Reading text

I have been in the medical device search business for 17 years. I spent the first 7 years in 2 medical device search firms and then a little over 10 years working for one of the fastest growing device companies of the past decade. During my tenure as the lead recruiting agent for Edwards Lifesciences, I contributed to doubling the size of the company from 5,000 to 10,000 employees and tripling the revenue from $800 million to $2.4 billion.
During those same 10 years, all of the big players in the industry and many of the small to mid-sized players built internal recruitment functions. The majority of the feedback on these internal programs is that they have not lived up to the expectations placed on recruiting companies. Here are 4 areas to explore:
Internal recruitment overly focused on cost savings
• The promise of creating an internal recruitment function is often cost savings. The problem with this strategy is that in an operational function like recruitment, cost, quality, and speed are interlocked as our three variables. Reduce cost and speed, or quality suffers. Pick your poison.
• Making cost savings work requires internal recruiters to carry anywhere from 25-50 open jobs at one time. Contrast this to search firms where a busy recruiter may only be working on 7 to 10 searches.

Collected data:

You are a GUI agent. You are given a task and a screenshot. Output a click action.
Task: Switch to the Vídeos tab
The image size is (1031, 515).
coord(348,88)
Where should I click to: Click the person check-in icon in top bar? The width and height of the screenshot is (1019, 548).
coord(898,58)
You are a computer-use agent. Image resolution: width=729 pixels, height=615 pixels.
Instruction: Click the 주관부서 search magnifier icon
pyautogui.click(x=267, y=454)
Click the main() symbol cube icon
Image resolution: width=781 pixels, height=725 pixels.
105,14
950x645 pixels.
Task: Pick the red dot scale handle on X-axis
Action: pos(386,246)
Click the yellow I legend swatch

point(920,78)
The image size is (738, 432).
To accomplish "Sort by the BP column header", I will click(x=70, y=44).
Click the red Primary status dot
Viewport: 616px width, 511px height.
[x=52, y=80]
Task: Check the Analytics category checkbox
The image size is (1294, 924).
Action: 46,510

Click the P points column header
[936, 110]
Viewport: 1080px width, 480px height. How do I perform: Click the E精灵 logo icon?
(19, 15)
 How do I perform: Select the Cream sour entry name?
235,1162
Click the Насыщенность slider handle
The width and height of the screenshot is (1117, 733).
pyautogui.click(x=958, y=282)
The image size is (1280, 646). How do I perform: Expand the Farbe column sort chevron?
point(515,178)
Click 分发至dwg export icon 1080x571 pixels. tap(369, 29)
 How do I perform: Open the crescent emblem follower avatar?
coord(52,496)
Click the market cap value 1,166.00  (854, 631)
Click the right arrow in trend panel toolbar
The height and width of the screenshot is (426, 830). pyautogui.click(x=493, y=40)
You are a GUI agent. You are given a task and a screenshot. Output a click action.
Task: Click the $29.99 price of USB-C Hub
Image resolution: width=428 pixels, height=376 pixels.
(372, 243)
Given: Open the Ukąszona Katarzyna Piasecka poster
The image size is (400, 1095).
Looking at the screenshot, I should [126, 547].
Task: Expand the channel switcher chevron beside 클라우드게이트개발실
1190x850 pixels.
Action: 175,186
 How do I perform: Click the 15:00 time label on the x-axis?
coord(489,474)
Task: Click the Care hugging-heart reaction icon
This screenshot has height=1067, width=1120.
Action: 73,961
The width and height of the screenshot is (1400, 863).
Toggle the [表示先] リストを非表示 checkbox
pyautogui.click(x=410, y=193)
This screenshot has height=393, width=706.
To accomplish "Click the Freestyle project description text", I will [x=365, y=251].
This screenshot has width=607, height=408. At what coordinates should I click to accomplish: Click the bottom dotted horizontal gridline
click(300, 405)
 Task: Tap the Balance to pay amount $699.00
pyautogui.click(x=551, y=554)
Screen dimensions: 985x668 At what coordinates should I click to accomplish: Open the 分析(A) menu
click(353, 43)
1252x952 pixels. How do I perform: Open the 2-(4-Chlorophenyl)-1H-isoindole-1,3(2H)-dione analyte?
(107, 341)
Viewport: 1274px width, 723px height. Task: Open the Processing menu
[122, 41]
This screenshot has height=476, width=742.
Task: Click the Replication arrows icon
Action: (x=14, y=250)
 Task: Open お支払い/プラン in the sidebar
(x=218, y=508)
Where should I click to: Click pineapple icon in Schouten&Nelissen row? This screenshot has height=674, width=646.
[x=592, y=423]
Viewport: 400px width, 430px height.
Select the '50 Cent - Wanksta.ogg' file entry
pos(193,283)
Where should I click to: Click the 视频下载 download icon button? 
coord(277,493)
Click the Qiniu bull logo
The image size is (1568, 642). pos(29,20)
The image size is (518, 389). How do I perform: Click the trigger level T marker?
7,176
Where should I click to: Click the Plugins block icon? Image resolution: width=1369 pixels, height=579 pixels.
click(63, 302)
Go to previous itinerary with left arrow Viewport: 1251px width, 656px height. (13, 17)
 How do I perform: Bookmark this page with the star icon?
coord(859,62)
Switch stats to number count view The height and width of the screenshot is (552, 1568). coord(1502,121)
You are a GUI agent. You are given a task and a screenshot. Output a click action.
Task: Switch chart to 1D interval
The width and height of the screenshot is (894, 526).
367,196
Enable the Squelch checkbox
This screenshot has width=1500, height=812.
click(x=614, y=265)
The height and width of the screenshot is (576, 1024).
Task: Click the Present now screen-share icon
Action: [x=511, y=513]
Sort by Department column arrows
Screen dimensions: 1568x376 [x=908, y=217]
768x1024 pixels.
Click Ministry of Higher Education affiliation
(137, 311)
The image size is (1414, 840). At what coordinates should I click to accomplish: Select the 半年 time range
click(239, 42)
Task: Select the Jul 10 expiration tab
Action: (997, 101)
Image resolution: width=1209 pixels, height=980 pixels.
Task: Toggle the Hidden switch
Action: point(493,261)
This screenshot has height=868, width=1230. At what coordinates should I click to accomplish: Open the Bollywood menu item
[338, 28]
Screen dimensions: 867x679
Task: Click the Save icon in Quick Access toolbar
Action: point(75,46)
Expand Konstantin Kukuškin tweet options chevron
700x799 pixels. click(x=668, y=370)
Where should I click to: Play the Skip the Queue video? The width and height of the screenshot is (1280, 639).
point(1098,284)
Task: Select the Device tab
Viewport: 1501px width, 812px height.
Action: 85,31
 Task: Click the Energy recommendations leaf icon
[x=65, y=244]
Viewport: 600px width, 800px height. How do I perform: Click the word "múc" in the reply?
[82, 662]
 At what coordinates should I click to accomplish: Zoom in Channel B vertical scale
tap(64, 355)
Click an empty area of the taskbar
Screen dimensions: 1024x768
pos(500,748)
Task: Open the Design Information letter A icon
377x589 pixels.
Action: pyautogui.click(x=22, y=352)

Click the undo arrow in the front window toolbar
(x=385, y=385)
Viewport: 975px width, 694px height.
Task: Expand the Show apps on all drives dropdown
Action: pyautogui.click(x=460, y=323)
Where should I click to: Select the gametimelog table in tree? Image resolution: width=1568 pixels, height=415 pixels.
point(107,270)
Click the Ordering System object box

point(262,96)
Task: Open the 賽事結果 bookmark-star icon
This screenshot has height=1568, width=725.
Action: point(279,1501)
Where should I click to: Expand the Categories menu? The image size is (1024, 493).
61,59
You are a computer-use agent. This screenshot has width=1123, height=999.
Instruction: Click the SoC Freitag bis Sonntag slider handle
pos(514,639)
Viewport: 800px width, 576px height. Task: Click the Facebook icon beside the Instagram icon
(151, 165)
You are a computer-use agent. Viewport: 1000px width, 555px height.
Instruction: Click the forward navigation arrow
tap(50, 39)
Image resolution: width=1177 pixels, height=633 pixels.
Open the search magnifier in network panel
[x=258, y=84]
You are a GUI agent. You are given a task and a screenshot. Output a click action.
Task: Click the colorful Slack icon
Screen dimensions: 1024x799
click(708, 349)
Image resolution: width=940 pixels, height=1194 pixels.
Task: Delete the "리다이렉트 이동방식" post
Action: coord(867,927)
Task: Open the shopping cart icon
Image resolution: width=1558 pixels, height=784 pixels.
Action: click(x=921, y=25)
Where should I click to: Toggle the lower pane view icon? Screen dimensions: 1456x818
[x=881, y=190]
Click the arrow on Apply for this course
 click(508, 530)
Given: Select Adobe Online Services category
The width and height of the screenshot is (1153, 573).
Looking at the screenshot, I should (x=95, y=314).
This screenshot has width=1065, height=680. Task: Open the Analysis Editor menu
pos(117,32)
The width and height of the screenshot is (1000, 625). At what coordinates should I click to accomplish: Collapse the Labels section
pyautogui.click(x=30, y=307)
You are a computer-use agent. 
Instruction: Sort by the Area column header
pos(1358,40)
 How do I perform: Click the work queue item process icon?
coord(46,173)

Problems to solve
1) Turn the paragraph beginning "I have been in the medical device search business" from the text on medical device recruiting into a short bulleted list that keeps its main facts.
2) According to the text on medical device recruiting, how many open jobs must internal recruiters carry at one time to make cost savings work?

Task-by-task answers
1)
- 17 years in medical device search
- First 7 years at 2 medical device search firms
- A little over 10 years at one of the past decade's fastest-growing device companies
- As lead recruiting agent for Edwards Lifesciences, helped double the workforce from 5,000 to 10,000 employees
- Helped triple revenue there from $800 million to $2.4 billion

2) Anywhere from 25 to 50 open jobs.